Scientific classification
- Kingdom: Animalia
- Phylum: Chordata
- Class: Aves
- Order: Passeriformes
- Family: Thamnophilidae
- Genus: Rhegmatorhina
- Species: R. gymnops
- Binomial name: Rhegmatorhina gymnops Ridgway, 1888

= Bare-eyed antbird =

- Genus: Rhegmatorhina
- Species: gymnops
- Authority: Ridgway, 1888
- Conservation status: VU

Species of bird

The bare-eyed antbird (Rhegmatorhina gymnops), occasionally known as the Santarem antbird, is a Vulnerable species of insectivorous passerine bird in subfamily Thamnophilinae of family Thamnophilidae, the "typical antbirds". It is endemic to Brazil.
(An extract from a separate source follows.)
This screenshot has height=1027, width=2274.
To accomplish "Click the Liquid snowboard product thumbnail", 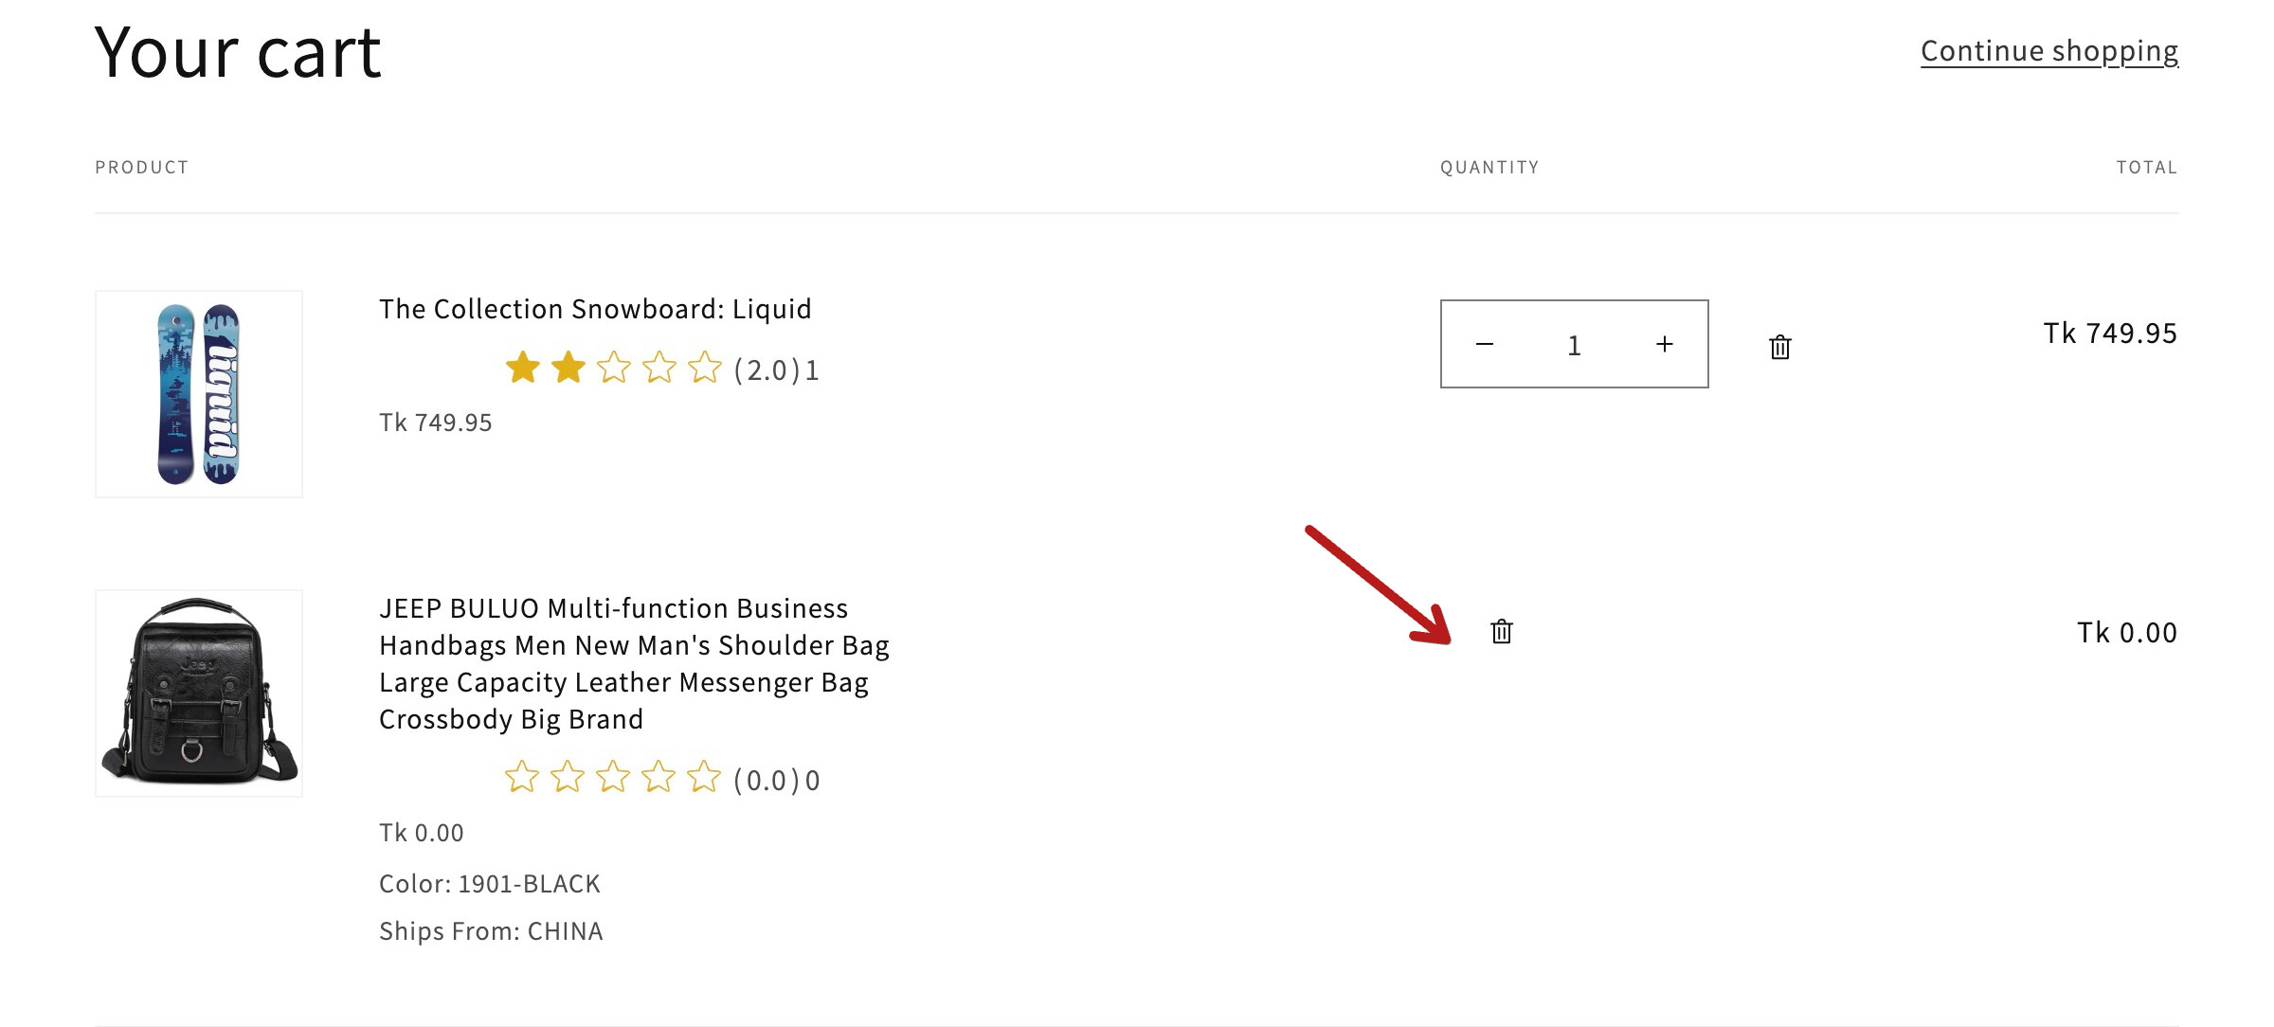I will (199, 394).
==Taxonomy and systematics==

The bare-eyed antbird was formally described by the American ornithologist Robert Ridgway in 1888 and given the binomial name Rhegmatorhina gymnops. The five members of genus Rhegmatorhina are sisters to the three species of genus Gymnopithys. The bare-eyed antbird is monotypic.

==Description==

The bare-eyed antbird is 13.5 to 14.5 cm long and weighs about 27 to 30 g. Both sexes have a crest and a pale grayish green ring of bare skin around the eye. Adult males have a blackish gray head and upper breast. Their upperparts and tail are dark reddish yellow-brown and their wings a brighter rufous. Their belly and vent area are dark grayish brown with somewhat browner flanks. Adult females have a brownish black head and throat. Their upperparts, wings, and tail are the same as the male's. Their underparts are dark yellowish brown. Juvenile males resemble adult males but are browner; juveniles of both sexes have a rufous tinge to their dark brown feathers. All ages and sexes have a dark brown iris and darkish gray legs and feet. Adults have a dark bill and juveniles have a dark maxilla and a pale mandible.
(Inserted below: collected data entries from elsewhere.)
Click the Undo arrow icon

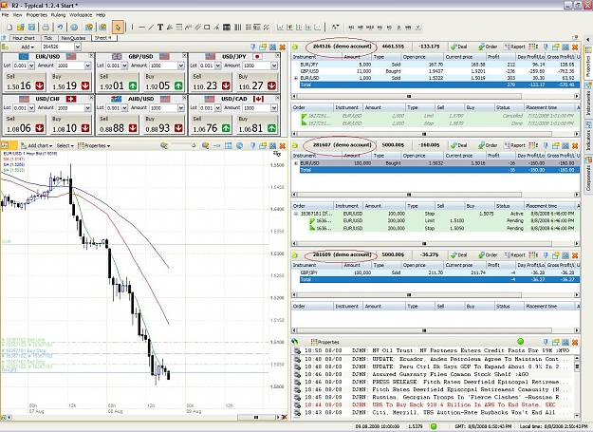[x=60, y=28]
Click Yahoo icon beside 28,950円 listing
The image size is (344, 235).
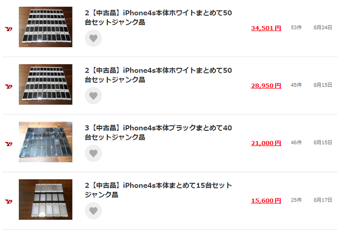[x=9, y=87]
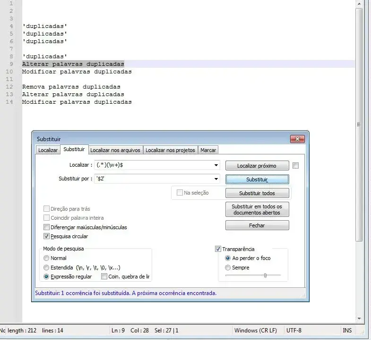Close the Substituir dialog with red X
The image size is (371, 340).
point(297,139)
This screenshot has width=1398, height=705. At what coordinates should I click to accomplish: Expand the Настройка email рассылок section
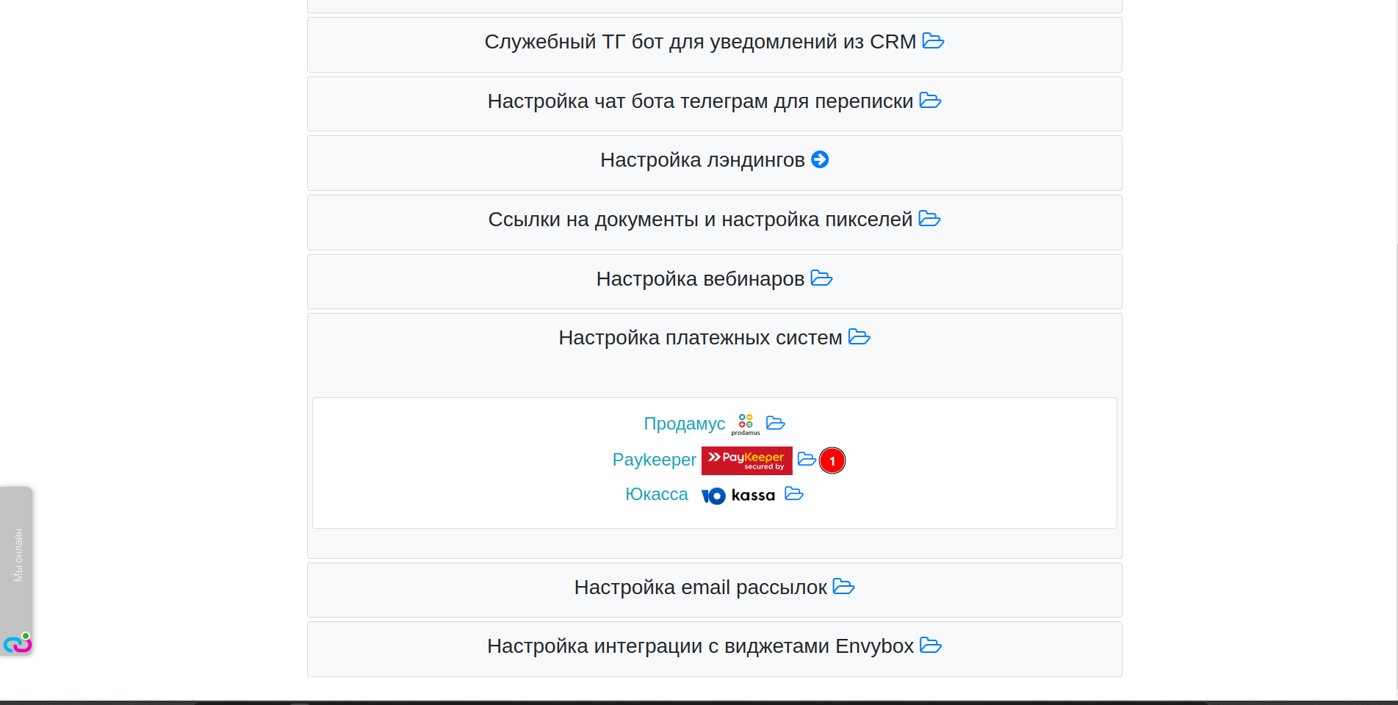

==Distribution and habitat==

The bare-eyed antbird has a limited range in southeastern Amazonian Brazil. It is bounded by the Amazon on the north, the Rio Tapajós on the west, and the Rio Xingu on the east. Its southern border is not well known but extends at least to the Teles Pires in northern Mato Grosso state. The species almost entirely inhabits the understorey of very humid terra firme primary rainforest, though it has also been recorded in várzea. Its range is entirely below 400 m of elevation.

==Behavior==
===Movement===

The bare-eyed antbird is not known to migrate.

===Feeding===

The bare-eyed antbird is an obligate ant follower that feeds on a variety of arthropods that flee foraging army ant swarms, such as those of Eciton burchelli and genus Labidus. It typically forages individually, in pairs, and in family groups, perching within about 1 m of the ground and sallying or pouncing to the ground after prey. Several family groups may attend an ant swarm. It is dominant over smaller antbirds but subordinate to larger species of other families such as woodcreepers.

===Breeding===

The bare-eyed antbird apparently breeds in the rainy season between November and February. Nothing else is known about the species' breeding biology.

===Vocalization===

The bare-eyed antbird's song is "4-5 very high, descending notes, each one drawn out" and written as "Heeeeee, hew-hew-hew-hew!". Its calls include "a harsh, vibrant chirr... abrupt chip notes [and] a thin teeeeeee whistle".

==Status==

The IUCN originally in 1988 assessed the bare-eyed antbird as Near Threatened, then in 2004 as of Least Concern, and since 2012 as Vulnerable. It has a limited range; its population size is not known and is believed to be decreasing. "The species is suffering from widespread deforestation in Pará and Mato Grosso, which has increased markedly since the 1960s due to road building, ranching, smallholder agriculture, mining and hydroelectric development." "This species has been found to be extremely sensitive to forest fragmentation, a result of its dependence on the area-sensitive army ants" though it will sometimes cross rivers and narrow road breaks in continuous forest.